Pyewacket is a 2017 Canadian horror thriller film written and directed by Adam MacDonald. It stars Laurie Holden and Nicole Muñoz. It was screened in the Contemporary World Cinema section at the 2017 Toronto International Film Festival.

==Plot==
Leah Reyes is a teenager fascinated with black magic and occult practices. Following the death of Leah's father, her grieving mother decides to move to a remote woodland house for a fresh start, forcing Leah to leave her school friends behind and join her. After a fierce argument with her mother, Leah wishes death on her and performs an occult ritual in the forest from one of her books, to summon the demon Pyewacket to kill her mother. However, Leah bonds with her mother shortly afterwards, and she soon regrets her actions.

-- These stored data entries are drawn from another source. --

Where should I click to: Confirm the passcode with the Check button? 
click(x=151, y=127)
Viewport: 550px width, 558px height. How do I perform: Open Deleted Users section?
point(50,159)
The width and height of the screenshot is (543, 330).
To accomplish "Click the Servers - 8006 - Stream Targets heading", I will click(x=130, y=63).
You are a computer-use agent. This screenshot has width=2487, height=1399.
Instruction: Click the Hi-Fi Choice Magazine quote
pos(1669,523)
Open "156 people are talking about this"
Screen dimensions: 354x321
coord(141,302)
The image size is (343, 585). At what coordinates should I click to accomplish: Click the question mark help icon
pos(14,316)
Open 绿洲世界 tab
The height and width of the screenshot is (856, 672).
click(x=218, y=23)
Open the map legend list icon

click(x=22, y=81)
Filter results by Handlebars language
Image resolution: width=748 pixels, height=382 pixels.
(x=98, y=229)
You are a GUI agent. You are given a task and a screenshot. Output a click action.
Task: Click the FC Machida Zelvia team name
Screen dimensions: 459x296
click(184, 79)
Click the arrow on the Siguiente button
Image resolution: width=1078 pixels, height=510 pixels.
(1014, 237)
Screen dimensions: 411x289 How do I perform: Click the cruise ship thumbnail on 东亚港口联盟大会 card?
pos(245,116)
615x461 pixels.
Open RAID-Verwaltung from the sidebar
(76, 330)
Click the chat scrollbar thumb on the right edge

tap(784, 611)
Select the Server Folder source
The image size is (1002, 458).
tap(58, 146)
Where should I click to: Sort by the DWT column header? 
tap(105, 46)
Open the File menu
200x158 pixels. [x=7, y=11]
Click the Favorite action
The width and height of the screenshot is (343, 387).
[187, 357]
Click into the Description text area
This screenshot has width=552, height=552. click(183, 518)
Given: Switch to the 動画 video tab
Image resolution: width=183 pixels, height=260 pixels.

She begins to notice strange occurrences, including noises coming from the attic and piles of dirt on the floors. One night, Pyewacket appears as a shadowy entity in Leah's bedroom while she sleeps, and drags her into the forest. Waking up the next day covered in blood, Leah turns to her school friends for help, and her best friend Janice agrees to stay at Leah's house overnight to help her lift the curse. However, the following morning Leah and her mother find Janice cowering in the car, too terrified to say what happened to her. Leah contacts paranormalist Rowan Dove, who advises that the only way to stop the demon is to perform the same summoning ritual in the same place, but in reverse. He also warns that Pyewacket is a devious shape-shifter and Leah must not trust anyone until the curse is lifted.

Leah returns to the forest and begins the reverse ritual, but stops when she sees her mother lying dead nearby, but also hears her mother calling out for her. In a panic, Leah calls 911, and then her friend Aaron to pick her up. Returning to the house, Leah is confronted by Pyewacket, who first takes the form of Leah's mother, then of a monstrous hag. Leah hides in the attic, and when her mother returns home, Leah is convinced that she is another of Pyewacket's illusions, so that night she douses her mother with gasoline and sets her on fire, believing that she is killing the demon. This in turn sets the house on fire, and when Aaron arrives he finds Leah unconscious outside as the house burns down.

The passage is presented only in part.